Here’s a piece I had covered in October 2011. It never got published, though it did give me some valuable experience in dealing with police.
Springfield Police Defuse Suicide Attempt
Springfield police prevented a suicide attempt on Thursday afternoon in downtown Springfield.
The Springfield Police Department received a call that a man at the Madison Tower High-Rise at 421 W. Madison St. was threatening to jump from his window on the eighth floor.
Matt Brown, Springfield Police Department public information officer, could not confirm who the man was.
“We were originally called because there was a tenant that was refusing to leave the room. We became involved because he threatened to kill himself,” Brown said.
The police responded to the call at 10:30 a.m., forming a perimeter around the building and clearing spectators from the park next to the building.
Shortly after 12 p.m., the Springfield Special Response Team arrived on the scene and armed themselves in bulletproof vests and protective gear.
Two SRT officers and one police officer went onto the roof and lowered a pole containing a flash bang and dropped it into the window shortly after 1 p.m. The flash bang exploded like a gunshot with a bright flash of light, distracting the man inside, while a team inside retrieved the man.
“We don’t go into tactics on what the SRT does,” Brown said. “The only thing that we would confirm is that large bang that you heard. That’s a flash bang and that’s just a method of distraction to where we can go in and safely get him.”

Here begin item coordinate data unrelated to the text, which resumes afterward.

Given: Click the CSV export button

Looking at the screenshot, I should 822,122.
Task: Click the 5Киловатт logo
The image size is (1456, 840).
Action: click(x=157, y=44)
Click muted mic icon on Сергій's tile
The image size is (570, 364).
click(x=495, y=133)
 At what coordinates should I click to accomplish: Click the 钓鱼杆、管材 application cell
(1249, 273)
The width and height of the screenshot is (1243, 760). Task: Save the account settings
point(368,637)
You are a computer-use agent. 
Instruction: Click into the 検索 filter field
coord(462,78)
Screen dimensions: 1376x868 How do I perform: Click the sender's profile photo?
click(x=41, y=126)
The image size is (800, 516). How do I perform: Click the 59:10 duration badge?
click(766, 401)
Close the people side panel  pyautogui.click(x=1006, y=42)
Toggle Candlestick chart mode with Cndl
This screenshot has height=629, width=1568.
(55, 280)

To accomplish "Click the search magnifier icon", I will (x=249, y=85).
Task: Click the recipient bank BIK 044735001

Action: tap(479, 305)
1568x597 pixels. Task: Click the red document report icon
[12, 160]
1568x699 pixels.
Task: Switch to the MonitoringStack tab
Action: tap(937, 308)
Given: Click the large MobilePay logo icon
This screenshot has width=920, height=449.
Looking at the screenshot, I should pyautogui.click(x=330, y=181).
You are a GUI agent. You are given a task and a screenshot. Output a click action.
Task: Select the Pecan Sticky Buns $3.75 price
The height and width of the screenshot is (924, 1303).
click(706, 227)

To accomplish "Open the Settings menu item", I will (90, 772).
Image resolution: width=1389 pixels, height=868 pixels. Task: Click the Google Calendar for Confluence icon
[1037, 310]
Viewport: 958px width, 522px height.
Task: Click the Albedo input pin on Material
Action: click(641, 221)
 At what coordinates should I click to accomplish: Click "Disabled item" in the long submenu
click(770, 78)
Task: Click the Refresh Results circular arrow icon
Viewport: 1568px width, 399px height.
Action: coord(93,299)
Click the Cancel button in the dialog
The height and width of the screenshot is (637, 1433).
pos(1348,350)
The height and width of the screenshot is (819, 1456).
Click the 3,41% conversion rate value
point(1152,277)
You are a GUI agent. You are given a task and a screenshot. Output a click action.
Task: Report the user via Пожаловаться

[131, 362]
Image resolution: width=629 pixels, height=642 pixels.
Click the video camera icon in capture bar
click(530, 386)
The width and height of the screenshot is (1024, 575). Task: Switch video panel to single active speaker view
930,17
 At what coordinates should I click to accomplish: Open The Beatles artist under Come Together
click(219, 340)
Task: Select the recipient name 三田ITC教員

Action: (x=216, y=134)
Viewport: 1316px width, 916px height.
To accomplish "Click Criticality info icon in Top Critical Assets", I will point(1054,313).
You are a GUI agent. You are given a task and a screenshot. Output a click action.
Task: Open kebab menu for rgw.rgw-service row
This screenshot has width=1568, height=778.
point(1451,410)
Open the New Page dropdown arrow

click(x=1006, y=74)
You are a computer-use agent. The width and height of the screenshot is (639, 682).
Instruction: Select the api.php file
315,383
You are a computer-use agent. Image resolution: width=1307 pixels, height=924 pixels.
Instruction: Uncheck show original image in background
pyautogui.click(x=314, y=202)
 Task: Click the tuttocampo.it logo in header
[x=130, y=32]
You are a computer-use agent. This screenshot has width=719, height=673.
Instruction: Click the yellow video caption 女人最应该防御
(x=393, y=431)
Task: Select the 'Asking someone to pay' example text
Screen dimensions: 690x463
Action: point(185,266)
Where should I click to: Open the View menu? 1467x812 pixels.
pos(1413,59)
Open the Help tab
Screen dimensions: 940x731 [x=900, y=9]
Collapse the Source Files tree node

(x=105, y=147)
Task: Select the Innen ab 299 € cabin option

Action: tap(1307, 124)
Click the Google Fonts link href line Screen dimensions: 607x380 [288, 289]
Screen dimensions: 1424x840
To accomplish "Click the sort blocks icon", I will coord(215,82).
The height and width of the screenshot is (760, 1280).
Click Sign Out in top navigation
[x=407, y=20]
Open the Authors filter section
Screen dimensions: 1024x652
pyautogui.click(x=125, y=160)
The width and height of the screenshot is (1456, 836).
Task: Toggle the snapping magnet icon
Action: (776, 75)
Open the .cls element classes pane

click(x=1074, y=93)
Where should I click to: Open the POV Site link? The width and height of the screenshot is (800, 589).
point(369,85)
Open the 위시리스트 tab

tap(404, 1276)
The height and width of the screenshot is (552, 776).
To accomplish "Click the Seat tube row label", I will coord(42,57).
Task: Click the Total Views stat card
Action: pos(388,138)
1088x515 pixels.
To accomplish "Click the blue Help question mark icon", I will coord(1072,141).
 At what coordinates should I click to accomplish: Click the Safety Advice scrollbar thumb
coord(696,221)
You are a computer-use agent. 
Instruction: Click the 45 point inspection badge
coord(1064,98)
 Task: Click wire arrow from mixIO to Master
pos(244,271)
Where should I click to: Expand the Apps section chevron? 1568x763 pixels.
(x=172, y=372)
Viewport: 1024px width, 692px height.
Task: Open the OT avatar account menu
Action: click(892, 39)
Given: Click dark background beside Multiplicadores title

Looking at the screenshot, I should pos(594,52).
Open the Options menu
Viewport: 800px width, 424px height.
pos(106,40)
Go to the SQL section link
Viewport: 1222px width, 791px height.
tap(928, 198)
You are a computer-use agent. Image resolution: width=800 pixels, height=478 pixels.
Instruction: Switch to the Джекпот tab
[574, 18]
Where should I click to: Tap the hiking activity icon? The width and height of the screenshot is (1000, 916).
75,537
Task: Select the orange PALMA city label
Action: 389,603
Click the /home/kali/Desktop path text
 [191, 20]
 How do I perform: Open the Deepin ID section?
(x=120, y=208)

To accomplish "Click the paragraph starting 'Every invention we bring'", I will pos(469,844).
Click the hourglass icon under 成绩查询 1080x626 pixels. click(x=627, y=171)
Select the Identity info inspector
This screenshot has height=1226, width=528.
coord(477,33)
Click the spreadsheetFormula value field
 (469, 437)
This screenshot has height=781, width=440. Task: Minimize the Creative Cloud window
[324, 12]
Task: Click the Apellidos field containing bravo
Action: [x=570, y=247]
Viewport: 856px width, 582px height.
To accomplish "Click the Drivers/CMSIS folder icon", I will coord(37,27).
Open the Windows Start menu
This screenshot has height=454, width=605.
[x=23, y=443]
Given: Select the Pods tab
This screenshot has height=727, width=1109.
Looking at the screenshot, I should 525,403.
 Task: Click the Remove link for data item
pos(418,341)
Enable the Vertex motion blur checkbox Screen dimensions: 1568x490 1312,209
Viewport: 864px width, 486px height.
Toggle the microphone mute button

The man was then brought out on a stretcher but was taken off and put in a police car. Brown said he was being taken to the hospital where he will be held for 96 hours for evaluation.
“The only thing that’s different about this than a standard suicide attempt is that SRT was called out and that we went in to get him,” Brown said. “Other than that, they’re pretty cut and dry. We just go in and talk them out and as soon as they come out, we take them to a local area hospital.”
Working on this story was a big step for me. I literally just walked into it. I had gotten off of the bus to go back to my apartment, and saw a couple of police cars around the building as I walked by, so I had to get details. Being the first media person on the scene, I was immediately on my own. I had never covered anything like this, so I had to adapt quickly. I learned a lot while covering this incident, thanks to Michael Gulledge, the photo editor of the Standard.
One thing I realized was just how right some of my teachers were about the issue of being a good reporter vs. being a good person. I think it is possible to do both, you just have to know where to draw the line. The job of a journalist can sometimes expose you to some very terrible things, but you still have a job to do. As long as you do your job and stick to your morals, I think you can handle the job. The job of a journalist can be like a roller coaster ride, with ups and downs, but that’s what attracts us to the job.
I had to get to class afterwards, so my article wasn’t written until that night, but the experience gained was more than worth it. I don’t really know what happened to the man after going to the hospital, which is what they had intended, but I truly hope he is doing well. I also want to say good job to the Springfield police, for their timely manner and doing the right thing. This could have been a much darker story if not for them.